Apatía electoral en el Caribe

Editorial: Apatía electoral en el Caribe

El pasado jueves 16 de enero corriente comenzó la campaña electoral en la costa Caribe de Nicaragua, para las elecciones regionales que tendrán lugar el próximo 2 de marzo. Ese día, alrededor de 353 mil ciudadanos costeños que tienen derecho a ejercer el sufragio y cuentan con su documento público de identificación, podrán ir a votar para elegir a los 45 miembros de cada uno de los dos Consejos Regionales Autónomos del Caribe.

Participan en esta campaña electoral regional las alianzas del FSLN y el PLI, así como el PLC y otros pequeños partidos y movimientos políticos, los cuales inscribieron en total a 768 candidatos —389 varones y 379 mujeres— a ocupar los 90 puestos disponibles. Pero esta es una campaña electoral que ha comenzado “apagada”, según los reportes de los corresponsales de LA PRENSA en las dos regiones caribeñas. Lo cual es comprensible, considerando que la oposición ha denunciado que no hay garantías de que las elecciones del 2 de marzo serán transparentes. Si la oposición no cree que el voto será respetado y contado honradamente, es lógico que los ciudadanos costeños opositores e independientes se muestren por lo menos apáticos.

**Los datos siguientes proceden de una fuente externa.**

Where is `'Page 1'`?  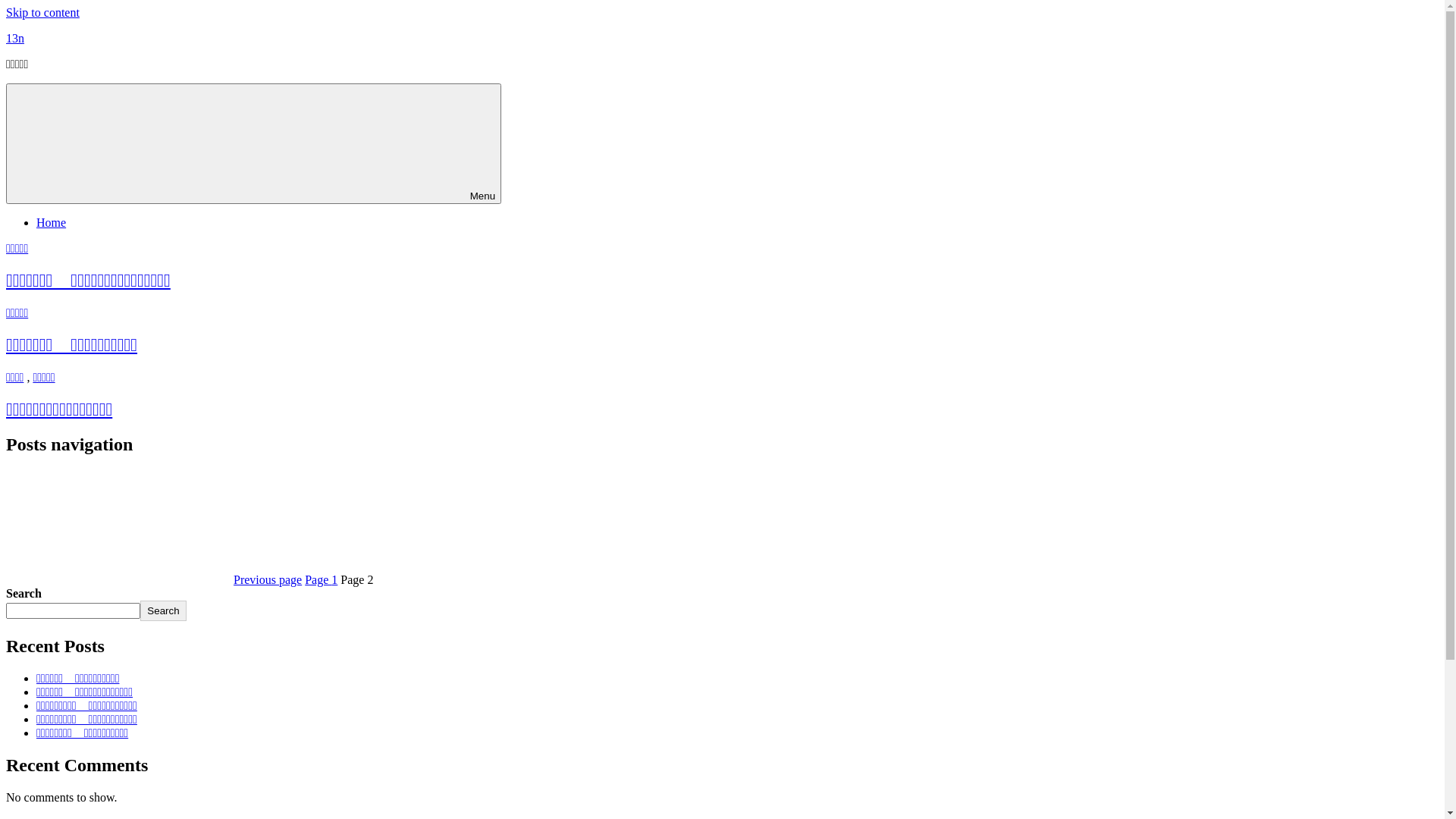 'Page 1' is located at coordinates (320, 579).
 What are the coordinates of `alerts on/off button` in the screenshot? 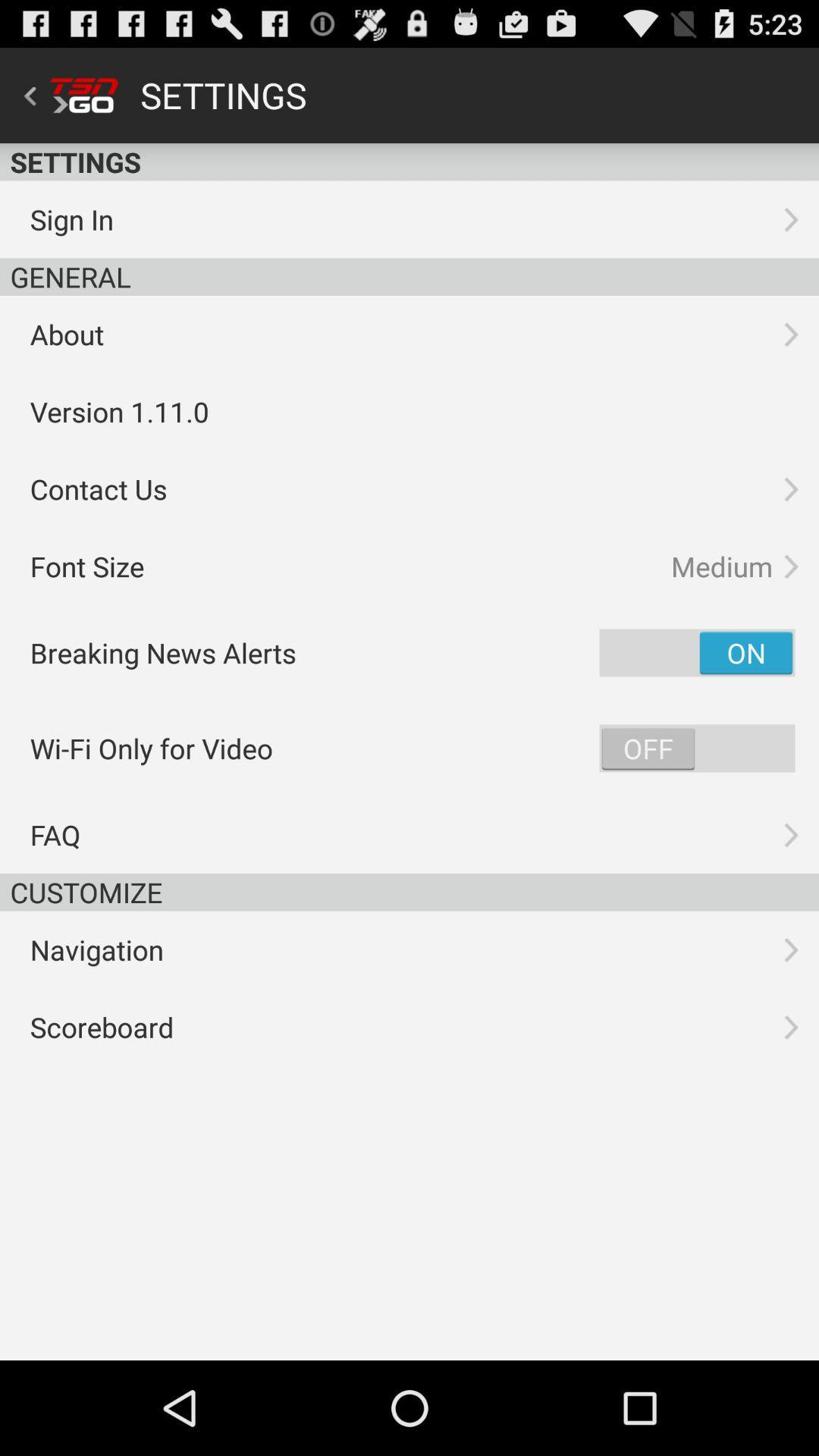 It's located at (697, 652).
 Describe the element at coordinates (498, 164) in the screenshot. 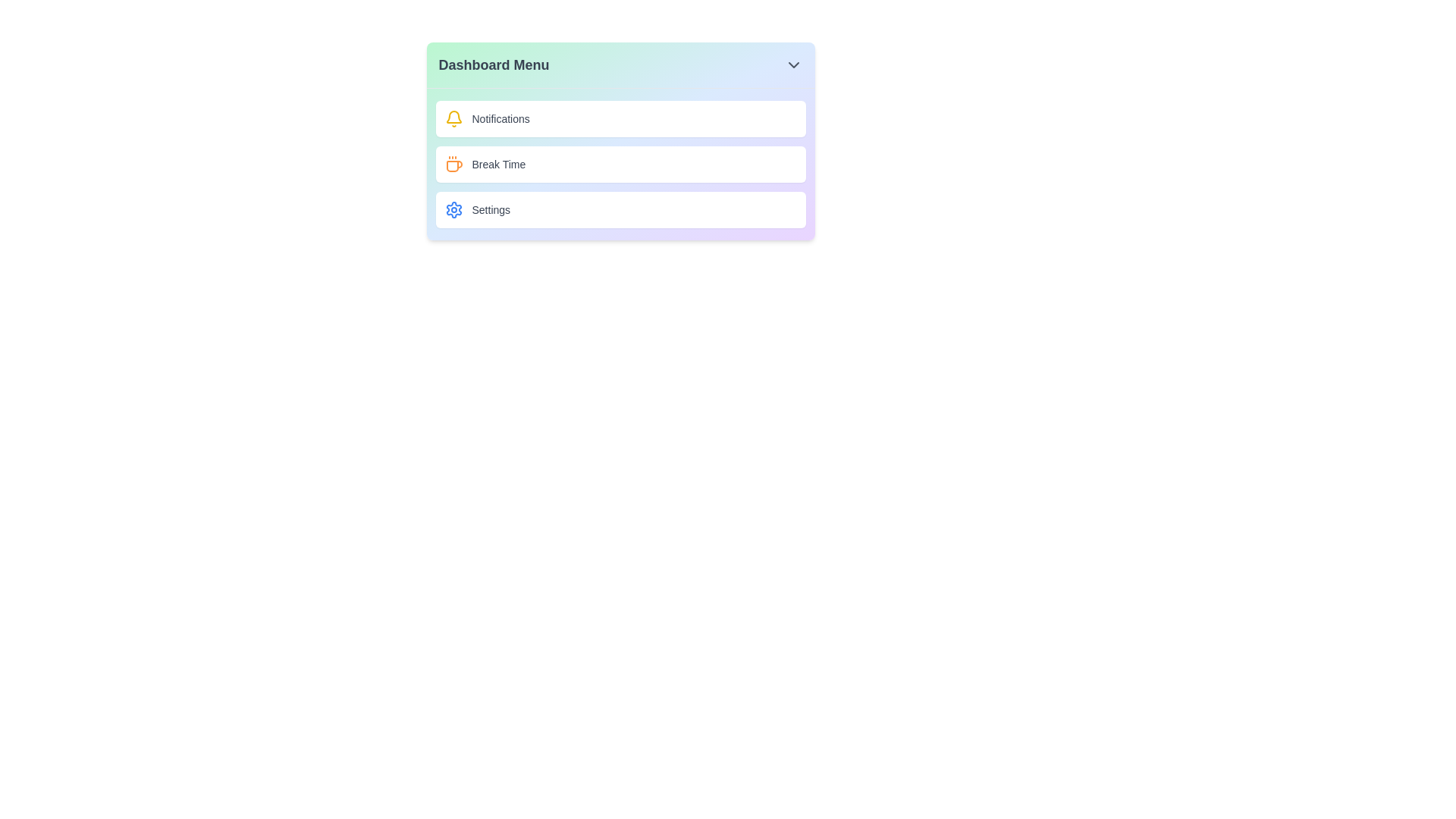

I see `the static text label displaying 'Break Time', which is part of the second menu option and aligned next to an orange icon` at that location.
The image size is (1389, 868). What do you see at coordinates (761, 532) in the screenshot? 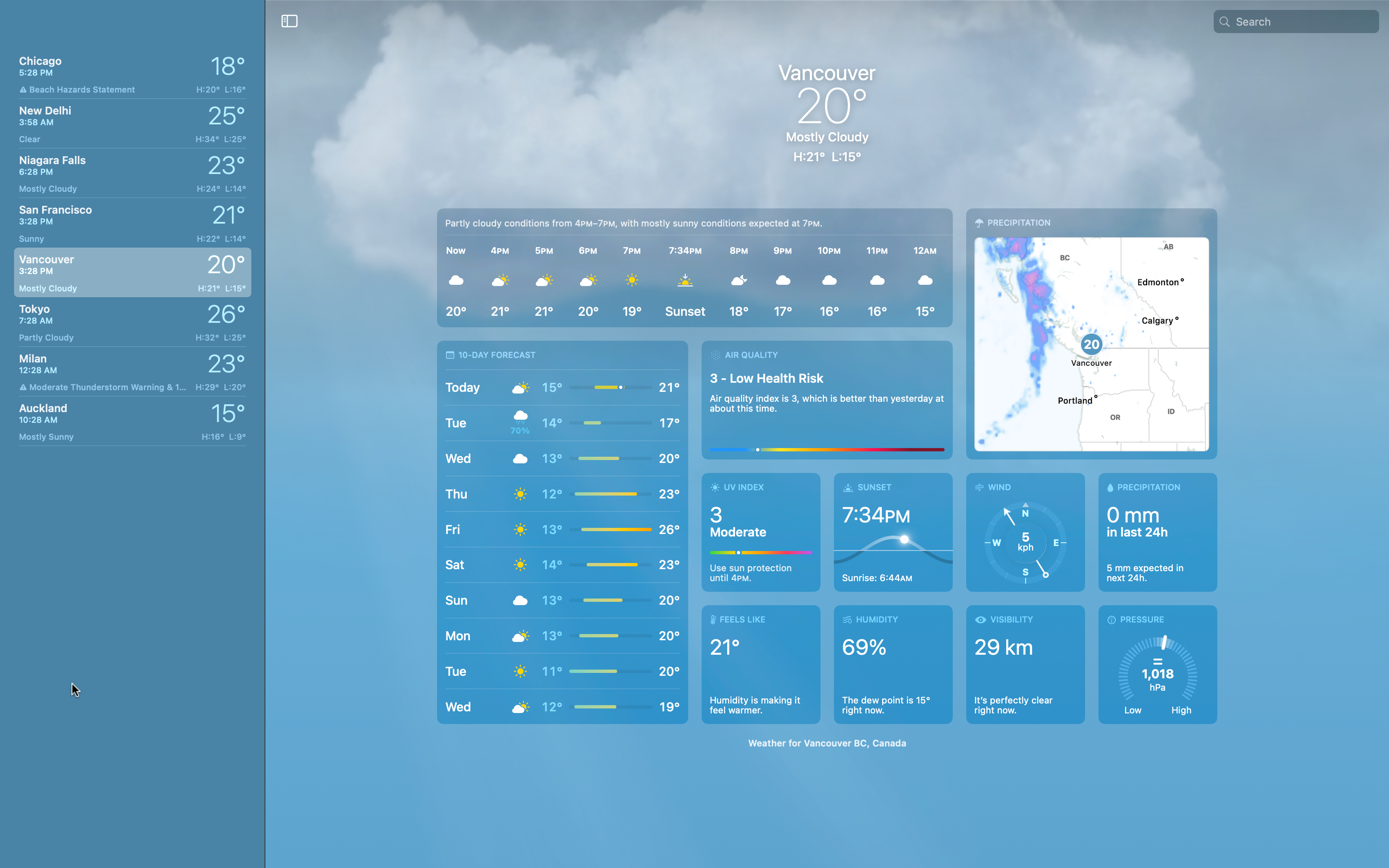
I see `View the UV index in Vancouver` at bounding box center [761, 532].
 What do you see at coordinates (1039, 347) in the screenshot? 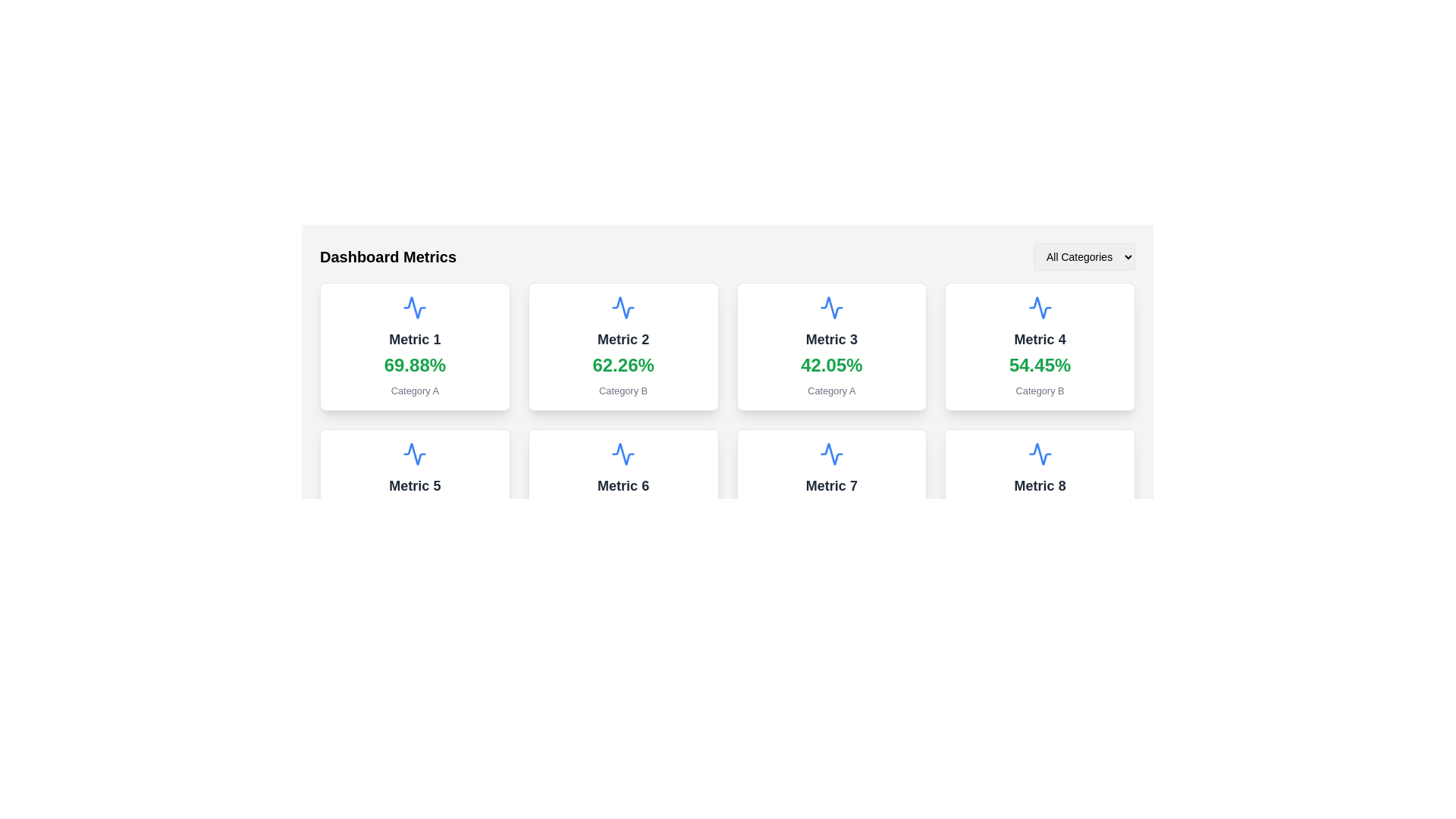
I see `the fourth card component in the grid layout that displays a percentage value for 'Category B'` at bounding box center [1039, 347].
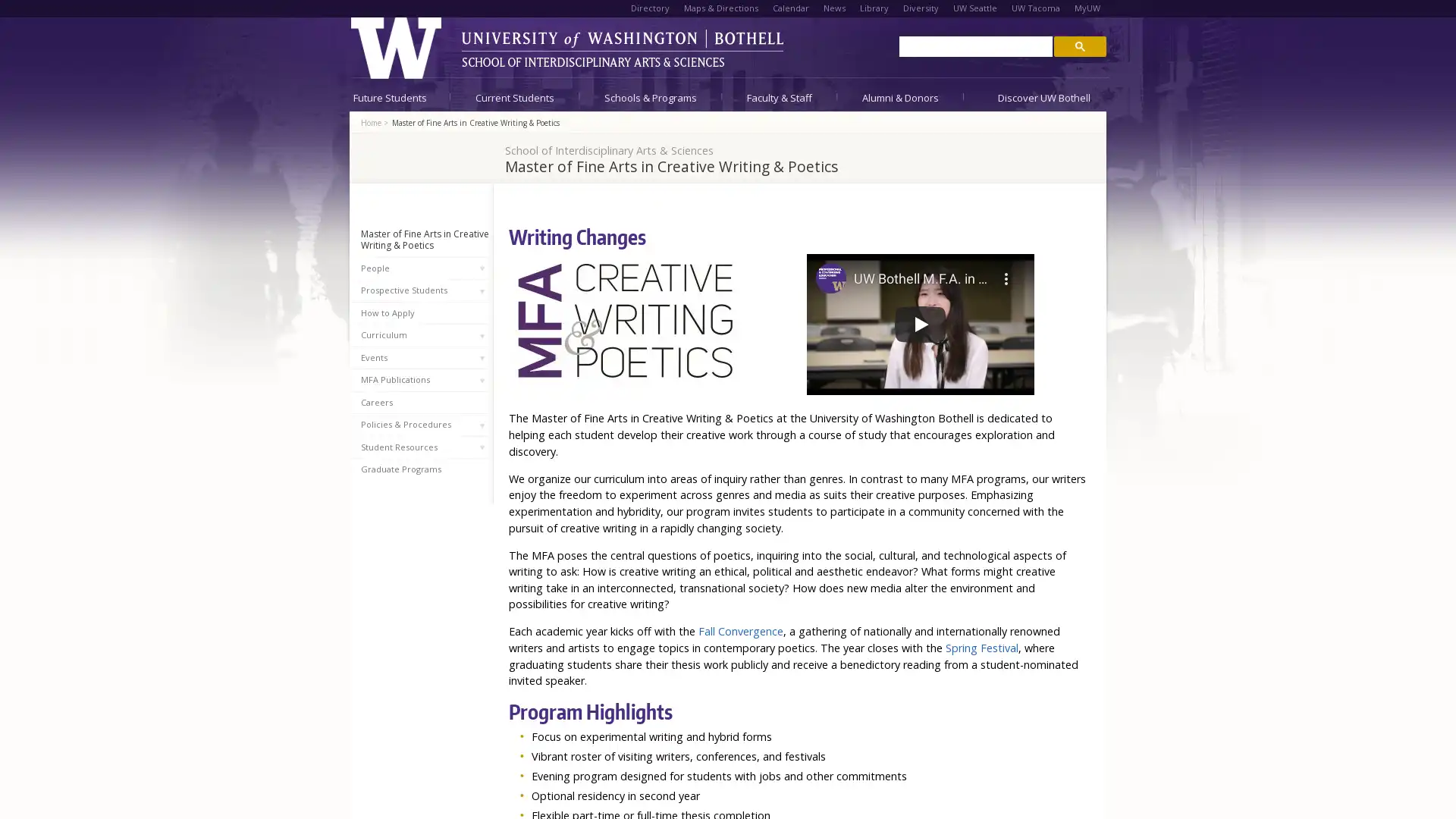 This screenshot has height=819, width=1456. Describe the element at coordinates (482, 425) in the screenshot. I see `Policies & Procedures Submenu` at that location.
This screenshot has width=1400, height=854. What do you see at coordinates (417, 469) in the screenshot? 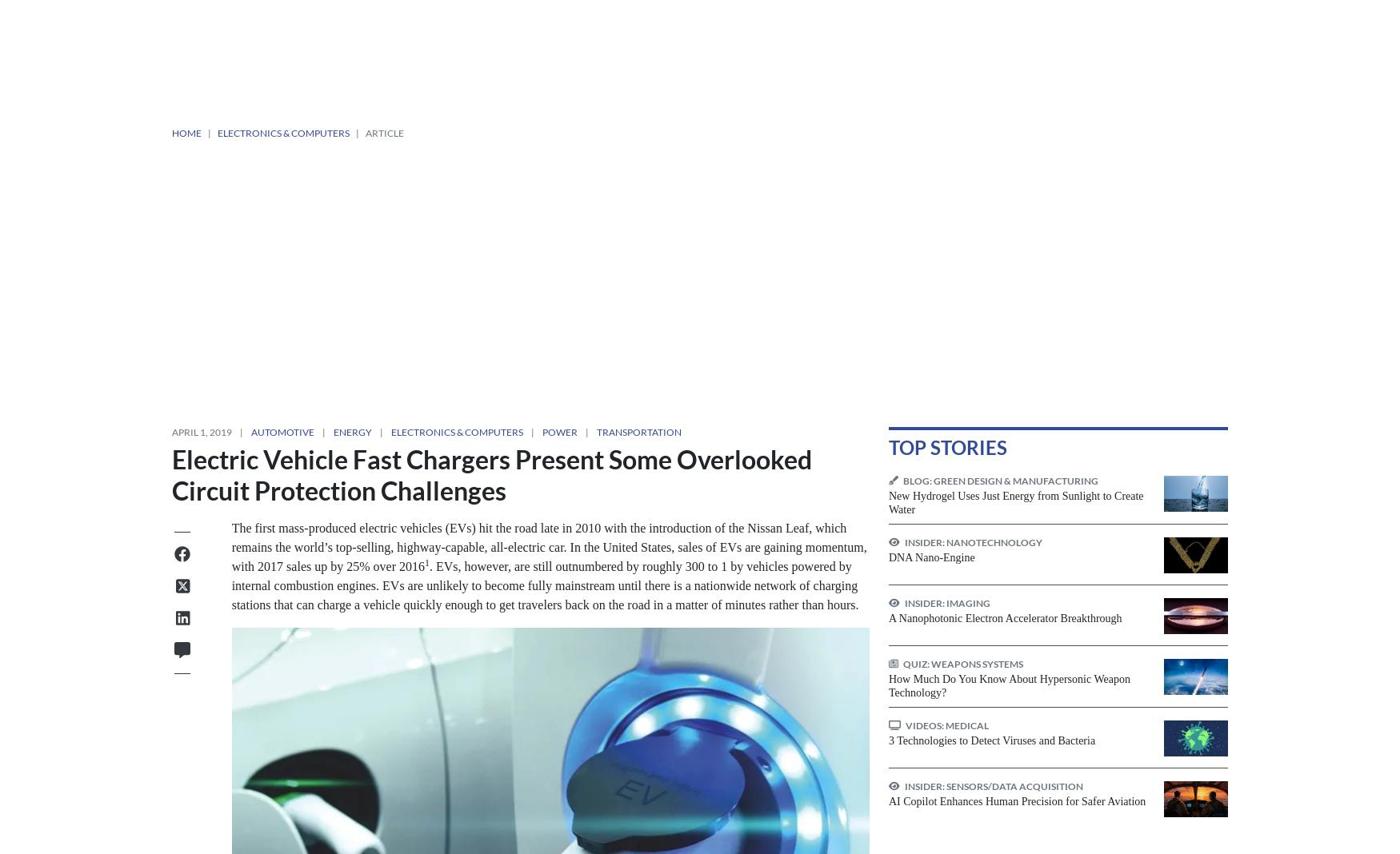
I see `'“Ground faults” are known as “earth faults” in some countries.'` at bounding box center [417, 469].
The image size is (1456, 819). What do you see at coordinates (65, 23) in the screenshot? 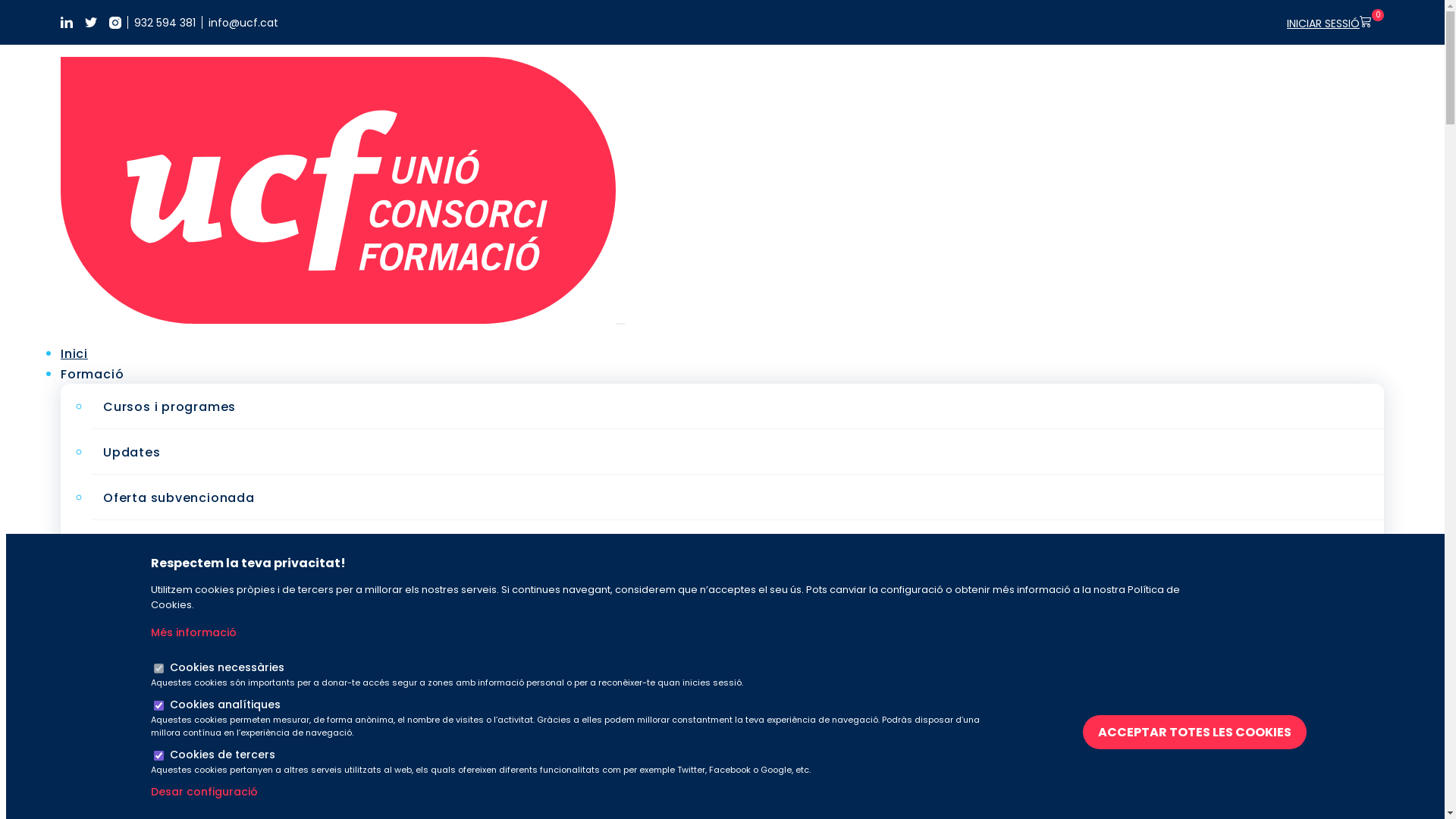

Con frecuencia se dice que lo más importante de la democracia no son las elecciones. Sin embargo, sin elecciones limpias, justas y competitivas no puede haber democracia ni nada de lo que esta conlleva. La democracia implica la existencia y eficacia de instituciones como el Estado de Derecho, la separación de poderes, la justicia independiente, la seguridad jurídica, el respeto a la propiedad, la vigencia de los derechos humanos, la ejecución de políticas sociales de beneficio popular, etc. Pero nada de eso es posible si de previo los ciudadanos no tienen la posibilidad de elegir libremente a sus gobernantes y representantes, y de renovarlos regularmente en los plazos establecidos por la ley.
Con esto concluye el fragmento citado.